Running a finger of his other hand over my nipple, he says, "There's blood seeping through your t-shirt. How's normal working out for the Queen of the Bloodsluts?"
"About as well as you'd think," I force out through my constricted airway just before I hear a knock on the door.
"Room service!" the voice on the other side calls out.
Sebastian releases me, and I glare at him with my hand at the base of my neck, breath heaving, before moving toward the door. Before I can pull it open, his hand closes over mine, stopping me, and he looks through the peephole.
"You have a shitty sense of self-preservation," he says. "Has anyone ever told you that?"
"Yeah…Declan."
His eyes narrow before he opens the door and retrieves the food from outside, removing the lid and taking a bite of one of the nachos before setting it down on the bed.
"Those are pretty good," he says.
But more importantly, it's the same tray with the same nachos I ate in bed with Luca last night long after they were cold.
"Yeah, you're welcome," I say, shrugging. "So, what now? For you, I mean. I have plans with my sister; she's already upset that I missed brunch and her pool day."
"You're acting strange," he says.
"I am strange," I tell him through a mouthful of food.
"Yeah, but…where did you say you were last night?"
"I was here."
"What happened to your chest?"
"I told you already," I say. "Someone sent me a bloody drink and said I was her queen.

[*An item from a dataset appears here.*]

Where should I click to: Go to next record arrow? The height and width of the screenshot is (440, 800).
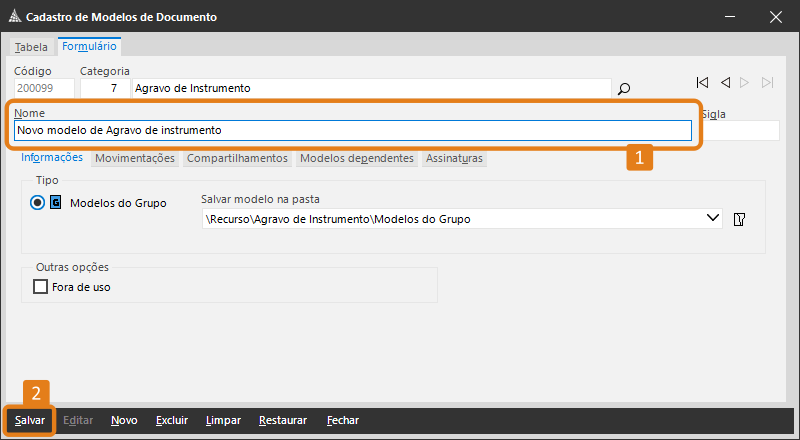(745, 83)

We hooked up and it got…well, bloody. In a fun-for-everyone kind of way. No one died, I promise."
"And that happened in this hotel?"
"Yes."
"In this room?"
"No. It was her room."
"Which floor was it on?"
"I'm sorry," I laugh. "I woke up at four in the afternoon. Do you think I remember what floor it was on? A low one, maybe. I think I remember taking the elevator up afterward."
"Okay…"
He stands there, watching me eat, the air thick with tension I refuse to acknowledge. He thinks I'm lying, and he's waiting for me to slip up.

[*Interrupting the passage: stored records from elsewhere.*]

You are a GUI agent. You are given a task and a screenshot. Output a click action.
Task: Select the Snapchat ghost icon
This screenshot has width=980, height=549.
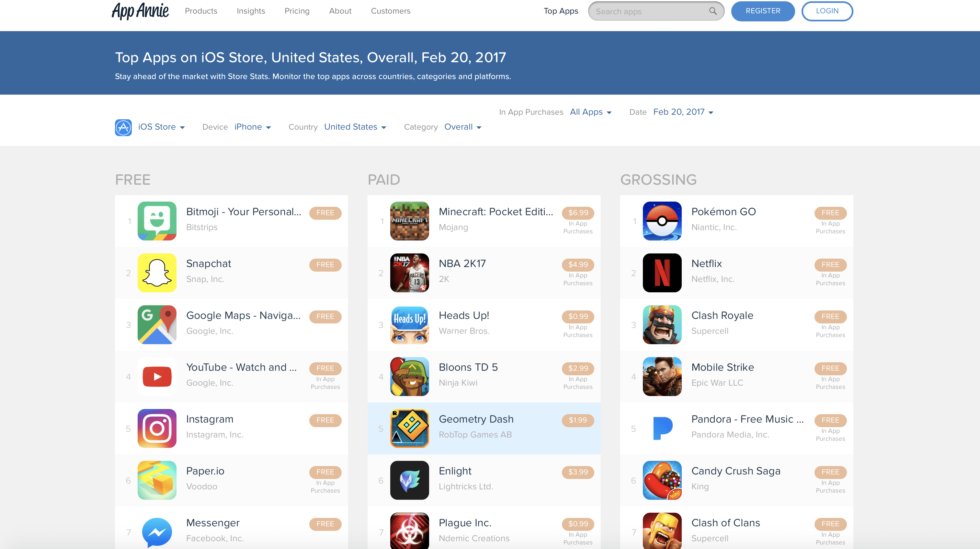(157, 273)
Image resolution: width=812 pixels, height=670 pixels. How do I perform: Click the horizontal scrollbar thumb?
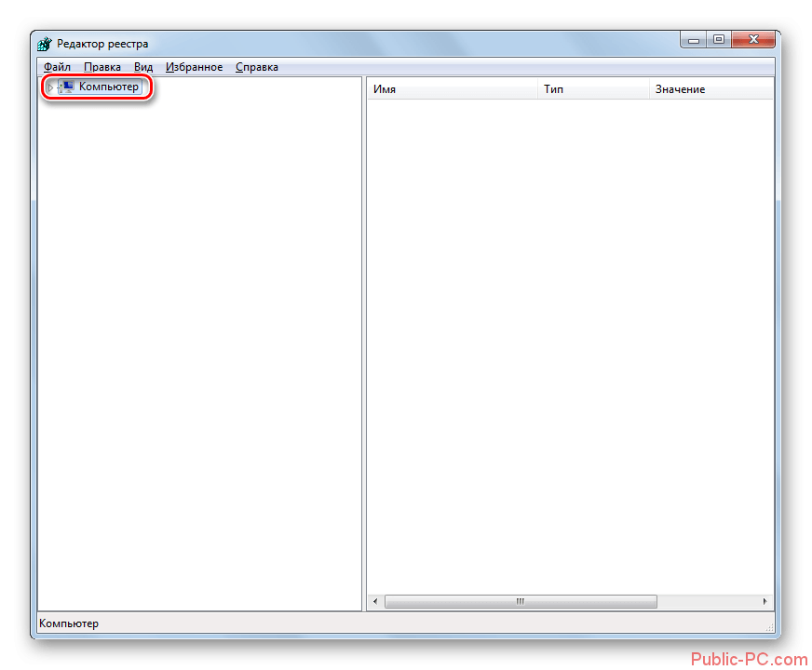pyautogui.click(x=521, y=602)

"Are you jealous or something?" I tease, attempting to keep my tone casual.
"Yes," he says plainly.
I shoot him a puzzled look.
"What?" he asks. "Not the answer you expected?"
"No, it's not."
"You shouldn't be so surprised," he says. "I told you that you're my favorite song— mine. Remember?"
"You said you wanted to put me on a shelf."

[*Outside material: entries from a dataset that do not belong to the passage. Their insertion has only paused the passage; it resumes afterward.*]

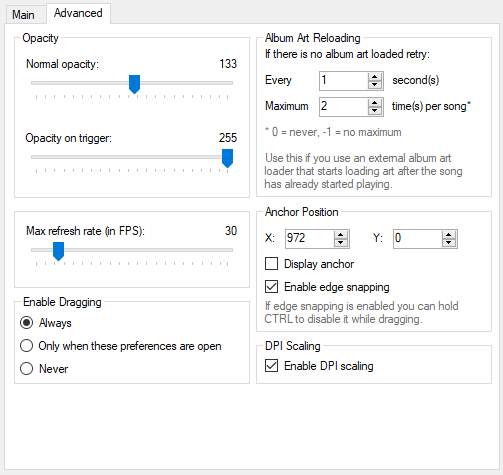Click the up arrow of Anchor X
The height and width of the screenshot is (475, 503).
pyautogui.click(x=340, y=235)
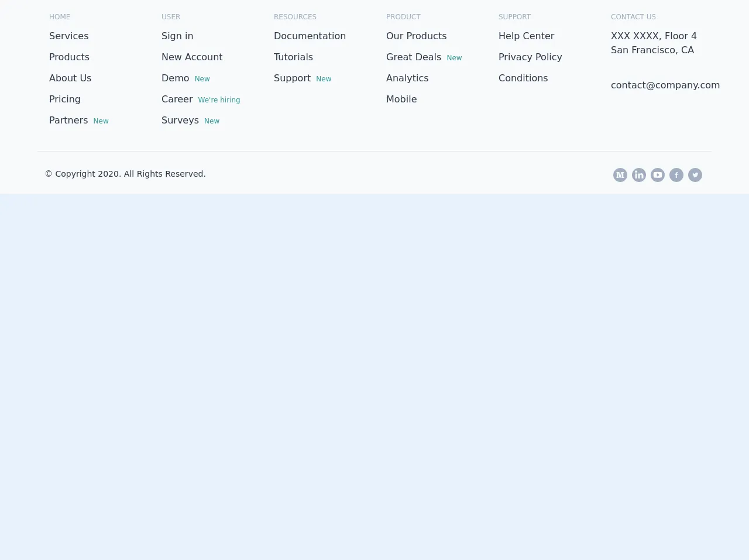Open the Mobile product link
The image size is (749, 560).
point(401,99)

"Exactly. I don't play well with others, Teagan. I don't like sharing. You belong to me now, whether you like it or not. I told you I wouldn't hurt you, but I can't say the same about anyone else. I hope you enjoyed your night because the next time you let someone else touch your body, just know you've signed their death warrant."
I swallow hard. "Got it."
"Do you?" he asks. "Because what part has your nipples hard and your pupils dilating? Knowing that I am your master now, or the idea of me ripping some poor, innocent man or woman to shreds for making you come? You don't want to test me, Teagan."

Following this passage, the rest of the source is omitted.